BEGIN DATA SECTION

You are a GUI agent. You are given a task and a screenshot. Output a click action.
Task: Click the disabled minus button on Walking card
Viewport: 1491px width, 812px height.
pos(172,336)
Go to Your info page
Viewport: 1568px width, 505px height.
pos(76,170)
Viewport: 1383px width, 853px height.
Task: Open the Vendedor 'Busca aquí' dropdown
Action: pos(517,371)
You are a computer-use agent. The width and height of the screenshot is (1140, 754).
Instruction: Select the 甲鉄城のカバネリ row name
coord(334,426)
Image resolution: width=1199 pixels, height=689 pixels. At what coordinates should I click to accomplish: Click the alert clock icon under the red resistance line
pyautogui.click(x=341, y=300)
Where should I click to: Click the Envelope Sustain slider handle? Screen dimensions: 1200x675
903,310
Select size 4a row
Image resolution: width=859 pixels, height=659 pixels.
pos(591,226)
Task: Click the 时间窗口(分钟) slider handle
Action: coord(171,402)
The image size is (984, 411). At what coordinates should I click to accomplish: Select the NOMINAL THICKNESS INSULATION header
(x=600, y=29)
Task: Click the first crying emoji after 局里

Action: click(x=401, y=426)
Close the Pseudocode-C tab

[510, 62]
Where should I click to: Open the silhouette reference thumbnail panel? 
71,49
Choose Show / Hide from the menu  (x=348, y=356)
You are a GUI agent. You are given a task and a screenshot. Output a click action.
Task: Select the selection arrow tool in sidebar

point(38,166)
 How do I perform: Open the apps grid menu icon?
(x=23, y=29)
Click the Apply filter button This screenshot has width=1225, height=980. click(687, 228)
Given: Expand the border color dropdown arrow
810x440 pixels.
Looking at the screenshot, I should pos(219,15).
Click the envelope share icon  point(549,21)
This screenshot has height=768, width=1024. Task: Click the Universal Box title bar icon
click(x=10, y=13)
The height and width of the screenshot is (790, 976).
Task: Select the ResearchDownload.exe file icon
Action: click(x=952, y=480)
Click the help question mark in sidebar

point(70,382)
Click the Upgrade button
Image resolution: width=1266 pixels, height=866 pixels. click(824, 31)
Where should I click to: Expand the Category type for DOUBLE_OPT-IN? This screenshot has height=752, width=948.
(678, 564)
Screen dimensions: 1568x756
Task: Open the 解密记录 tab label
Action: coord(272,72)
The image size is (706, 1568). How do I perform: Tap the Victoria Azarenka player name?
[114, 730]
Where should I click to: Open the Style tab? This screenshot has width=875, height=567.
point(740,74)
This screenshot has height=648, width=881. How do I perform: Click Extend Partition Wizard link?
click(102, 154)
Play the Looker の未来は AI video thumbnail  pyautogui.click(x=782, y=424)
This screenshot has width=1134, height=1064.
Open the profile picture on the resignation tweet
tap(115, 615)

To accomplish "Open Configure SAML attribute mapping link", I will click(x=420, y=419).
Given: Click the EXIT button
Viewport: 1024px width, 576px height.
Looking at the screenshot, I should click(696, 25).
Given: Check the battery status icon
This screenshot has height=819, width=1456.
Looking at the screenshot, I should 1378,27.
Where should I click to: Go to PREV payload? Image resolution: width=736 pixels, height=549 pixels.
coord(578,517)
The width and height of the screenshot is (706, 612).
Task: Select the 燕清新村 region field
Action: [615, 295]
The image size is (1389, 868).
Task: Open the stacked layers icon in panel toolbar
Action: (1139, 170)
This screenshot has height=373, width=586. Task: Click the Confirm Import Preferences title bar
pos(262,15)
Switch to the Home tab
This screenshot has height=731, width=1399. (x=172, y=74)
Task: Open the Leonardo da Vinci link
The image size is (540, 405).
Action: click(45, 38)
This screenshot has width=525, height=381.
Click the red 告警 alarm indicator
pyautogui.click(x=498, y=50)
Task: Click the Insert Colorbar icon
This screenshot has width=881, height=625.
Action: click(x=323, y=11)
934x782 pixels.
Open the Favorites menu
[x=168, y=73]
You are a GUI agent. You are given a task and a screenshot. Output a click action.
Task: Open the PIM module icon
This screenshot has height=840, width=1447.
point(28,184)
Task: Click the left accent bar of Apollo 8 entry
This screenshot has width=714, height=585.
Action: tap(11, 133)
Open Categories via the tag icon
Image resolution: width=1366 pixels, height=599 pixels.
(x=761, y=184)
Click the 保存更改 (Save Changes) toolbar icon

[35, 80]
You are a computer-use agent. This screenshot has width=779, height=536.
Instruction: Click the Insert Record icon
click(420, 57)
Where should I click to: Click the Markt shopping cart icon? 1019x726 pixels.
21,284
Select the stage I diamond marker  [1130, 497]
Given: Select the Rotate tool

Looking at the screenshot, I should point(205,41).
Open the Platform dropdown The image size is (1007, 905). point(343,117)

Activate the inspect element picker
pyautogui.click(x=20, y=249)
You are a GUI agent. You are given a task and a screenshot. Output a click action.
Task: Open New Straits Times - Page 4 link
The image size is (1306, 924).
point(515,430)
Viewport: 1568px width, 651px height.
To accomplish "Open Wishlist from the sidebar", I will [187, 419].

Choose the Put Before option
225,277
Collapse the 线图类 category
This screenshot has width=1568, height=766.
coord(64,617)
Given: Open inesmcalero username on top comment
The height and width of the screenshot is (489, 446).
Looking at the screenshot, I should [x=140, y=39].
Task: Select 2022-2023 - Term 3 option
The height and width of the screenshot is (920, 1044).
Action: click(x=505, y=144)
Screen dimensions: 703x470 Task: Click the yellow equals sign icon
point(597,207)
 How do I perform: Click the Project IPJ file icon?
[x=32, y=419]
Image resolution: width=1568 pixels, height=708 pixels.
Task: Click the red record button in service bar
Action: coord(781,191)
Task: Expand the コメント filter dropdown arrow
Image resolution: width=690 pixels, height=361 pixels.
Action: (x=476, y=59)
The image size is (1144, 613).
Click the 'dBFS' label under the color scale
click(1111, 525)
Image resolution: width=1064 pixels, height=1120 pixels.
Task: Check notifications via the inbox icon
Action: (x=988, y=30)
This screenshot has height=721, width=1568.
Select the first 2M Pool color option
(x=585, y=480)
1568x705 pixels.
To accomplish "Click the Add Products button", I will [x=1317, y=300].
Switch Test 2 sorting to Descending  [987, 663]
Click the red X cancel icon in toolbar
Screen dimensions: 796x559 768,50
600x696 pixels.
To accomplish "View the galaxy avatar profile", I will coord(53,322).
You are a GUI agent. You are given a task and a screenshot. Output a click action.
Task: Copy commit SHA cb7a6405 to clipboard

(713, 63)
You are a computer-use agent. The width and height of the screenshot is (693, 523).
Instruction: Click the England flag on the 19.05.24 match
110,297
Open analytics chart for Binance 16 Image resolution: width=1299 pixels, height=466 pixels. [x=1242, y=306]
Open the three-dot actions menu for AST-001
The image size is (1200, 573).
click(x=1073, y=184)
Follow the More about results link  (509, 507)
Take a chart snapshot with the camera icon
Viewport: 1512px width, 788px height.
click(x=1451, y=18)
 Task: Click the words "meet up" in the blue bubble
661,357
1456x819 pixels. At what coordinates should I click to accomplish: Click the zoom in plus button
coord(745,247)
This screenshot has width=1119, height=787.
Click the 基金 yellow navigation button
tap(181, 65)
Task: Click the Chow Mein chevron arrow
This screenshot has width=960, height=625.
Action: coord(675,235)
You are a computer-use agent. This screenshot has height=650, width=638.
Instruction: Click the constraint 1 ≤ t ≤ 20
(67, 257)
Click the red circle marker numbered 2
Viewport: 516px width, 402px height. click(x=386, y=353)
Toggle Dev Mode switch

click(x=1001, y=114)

END DATA SECTION

WORK REQUIRED
Transcribe each entry exactly.

WRITTEN RESPONSE
You are a GUI agent. You are given a task and a screenshot. Output a click action.
Task: Click the disabled minus button on Walking card
Viewport: 1491px width, 812px height.
pos(172,336)
Go to Your info page
Viewport: 1568px width, 505px height.
pos(76,170)
Viewport: 1383px width, 853px height.
Task: Open the Vendedor 'Busca aquí' dropdown
Action: pos(517,371)
You are a computer-use agent. The width and height of the screenshot is (1140, 754).
Instruction: Select the 甲鉄城のカバネリ row name
coord(334,426)
Image resolution: width=1199 pixels, height=689 pixels. At what coordinates should I click to accomplish: Click the alert clock icon under the red resistance line
pyautogui.click(x=341, y=300)
Where should I click to: Click the Envelope Sustain slider handle? Screen dimensions: 1200x675
903,310
Select size 4a row
Image resolution: width=859 pixels, height=659 pixels.
pos(591,226)
Task: Click the 时间窗口(分钟) slider handle
Action: coord(171,402)
The image size is (984, 411). At what coordinates should I click to accomplish: Select the NOMINAL THICKNESS INSULATION header
(x=600, y=29)
Task: Click the first crying emoji after 局里

Action: click(x=401, y=426)
Close the Pseudocode-C tab

[510, 62]
Where should I click to: Open the silhouette reference thumbnail panel? 
71,49
Choose Show / Hide from the menu  (x=348, y=356)
You are a GUI agent. You are given a task and a screenshot. Output a click action.
Task: Select the selection arrow tool in sidebar

point(38,166)
 How do I perform: Open the apps grid menu icon?
(x=23, y=29)
Click the Apply filter button This screenshot has width=1225, height=980. click(687, 228)
Given: Expand the border color dropdown arrow
810x440 pixels.
Looking at the screenshot, I should pos(219,15).
Click the envelope share icon  point(549,21)
This screenshot has height=768, width=1024. Task: Click the Universal Box title bar icon
click(x=10, y=13)
The height and width of the screenshot is (790, 976).
Task: Select the ResearchDownload.exe file icon
Action: click(x=952, y=480)
Click the help question mark in sidebar

point(70,382)
Click the Upgrade button
Image resolution: width=1266 pixels, height=866 pixels. click(824, 31)
Where should I click to: Expand the Category type for DOUBLE_OPT-IN? This screenshot has height=752, width=948.
(678, 564)
Screen dimensions: 1568x756
Task: Open the 解密记录 tab label
Action: coord(272,72)
The image size is (706, 1568). How do I perform: Tap the Victoria Azarenka player name?
[114, 730]
Where should I click to: Open the Style tab? This screenshot has width=875, height=567.
point(740,74)
This screenshot has height=648, width=881. How do I perform: Click Extend Partition Wizard link?
click(102, 154)
Play the Looker の未来は AI video thumbnail  pyautogui.click(x=782, y=424)
This screenshot has width=1134, height=1064.
Open the profile picture on the resignation tweet
tap(115, 615)

To accomplish "Open Configure SAML attribute mapping link", I will click(x=420, y=419).
Given: Click the EXIT button
Viewport: 1024px width, 576px height.
Looking at the screenshot, I should click(696, 25).
Given: Check the battery status icon
This screenshot has height=819, width=1456.
Looking at the screenshot, I should 1378,27.
Where should I click to: Go to PREV payload? Image resolution: width=736 pixels, height=549 pixels.
coord(578,517)
The width and height of the screenshot is (706, 612).
Task: Select the 燕清新村 region field
Action: [615, 295]
The image size is (1389, 868).
Task: Open the stacked layers icon in panel toolbar
Action: (1139, 170)
This screenshot has height=373, width=586. Task: Click the Confirm Import Preferences title bar
pos(262,15)
Switch to the Home tab
This screenshot has height=731, width=1399. (x=172, y=74)
Task: Open the Leonardo da Vinci link
The image size is (540, 405).
Action: click(45, 38)
This screenshot has width=525, height=381.
Click the red 告警 alarm indicator
pyautogui.click(x=498, y=50)
Task: Click the Insert Colorbar icon
This screenshot has width=881, height=625.
Action: click(x=323, y=11)
934x782 pixels.
Open the Favorites menu
[x=168, y=73]
You are a GUI agent. You are given a task and a screenshot. Output a click action.
Task: Open the PIM module icon
This screenshot has height=840, width=1447.
point(28,184)
Task: Click the left accent bar of Apollo 8 entry
This screenshot has width=714, height=585.
Action: tap(11, 133)
Open Categories via the tag icon
Image resolution: width=1366 pixels, height=599 pixels.
(x=761, y=184)
Click the 保存更改 (Save Changes) toolbar icon

[35, 80]
You are a computer-use agent. This screenshot has width=779, height=536.
Instruction: Click the Insert Record icon
click(420, 57)
Where should I click to: Click the Markt shopping cart icon? 1019x726 pixels.
21,284
Select the stage I diamond marker  [1130, 497]
Given: Select the Rotate tool

Looking at the screenshot, I should point(205,41).
Open the Platform dropdown The image size is (1007, 905). point(343,117)

Activate the inspect element picker
pyautogui.click(x=20, y=249)
You are a GUI agent. You are given a task and a screenshot. Output a click action.
Task: Open New Straits Times - Page 4 link
The image size is (1306, 924).
point(515,430)
Viewport: 1568px width, 651px height.
To accomplish "Open Wishlist from the sidebar", I will [187, 419].

Choose the Put Before option
225,277
Collapse the 线图类 category
This screenshot has width=1568, height=766.
coord(64,617)
Given: Open inesmcalero username on top comment
The height and width of the screenshot is (489, 446).
Looking at the screenshot, I should [x=140, y=39].
Task: Select 2022-2023 - Term 3 option
The height and width of the screenshot is (920, 1044).
Action: click(x=505, y=144)
Screen dimensions: 703x470 Task: Click the yellow equals sign icon
point(597,207)
 How do I perform: Click the Project IPJ file icon?
[x=32, y=419]
Image resolution: width=1568 pixels, height=708 pixels.
Task: Click the red record button in service bar
Action: coord(781,191)
Task: Expand the コメント filter dropdown arrow
Image resolution: width=690 pixels, height=361 pixels.
Action: (x=476, y=59)
The image size is (1144, 613).
Click the 'dBFS' label under the color scale
click(1111, 525)
Image resolution: width=1064 pixels, height=1120 pixels.
Task: Check notifications via the inbox icon
Action: (x=988, y=30)
This screenshot has height=721, width=1568.
Select the first 2M Pool color option
(x=585, y=480)
1568x705 pixels.
To accomplish "Click the Add Products button", I will [x=1317, y=300].
Switch Test 2 sorting to Descending  [987, 663]
Click the red X cancel icon in toolbar
Screen dimensions: 796x559 768,50
600x696 pixels.
To accomplish "View the galaxy avatar profile", I will coord(53,322).
You are a GUI agent. You are given a task and a screenshot. Output a click action.
Task: Copy commit SHA cb7a6405 to clipboard

(713, 63)
You are a computer-use agent. The width and height of the screenshot is (693, 523).
Instruction: Click the England flag on the 19.05.24 match
110,297
Open analytics chart for Binance 16 Image resolution: width=1299 pixels, height=466 pixels. [x=1242, y=306]
Open the three-dot actions menu for AST-001
The image size is (1200, 573).
click(x=1073, y=184)
Follow the More about results link  (509, 507)
Take a chart snapshot with the camera icon
Viewport: 1512px width, 788px height.
click(x=1451, y=18)
 Task: Click the words "meet up" in the blue bubble
661,357
1456x819 pixels. At what coordinates should I click to accomplish: Click the zoom in plus button
coord(745,247)
This screenshot has width=1119, height=787.
Click the 基金 yellow navigation button
tap(181, 65)
Task: Click the Chow Mein chevron arrow
This screenshot has width=960, height=625.
Action: coord(675,235)
You are a computer-use agent. This screenshot has height=650, width=638.
Instruction: Click the constraint 1 ≤ t ≤ 20
(67, 257)
Click the red circle marker numbered 2
Viewport: 516px width, 402px height. click(x=386, y=353)
Toggle Dev Mode switch

click(x=1001, y=114)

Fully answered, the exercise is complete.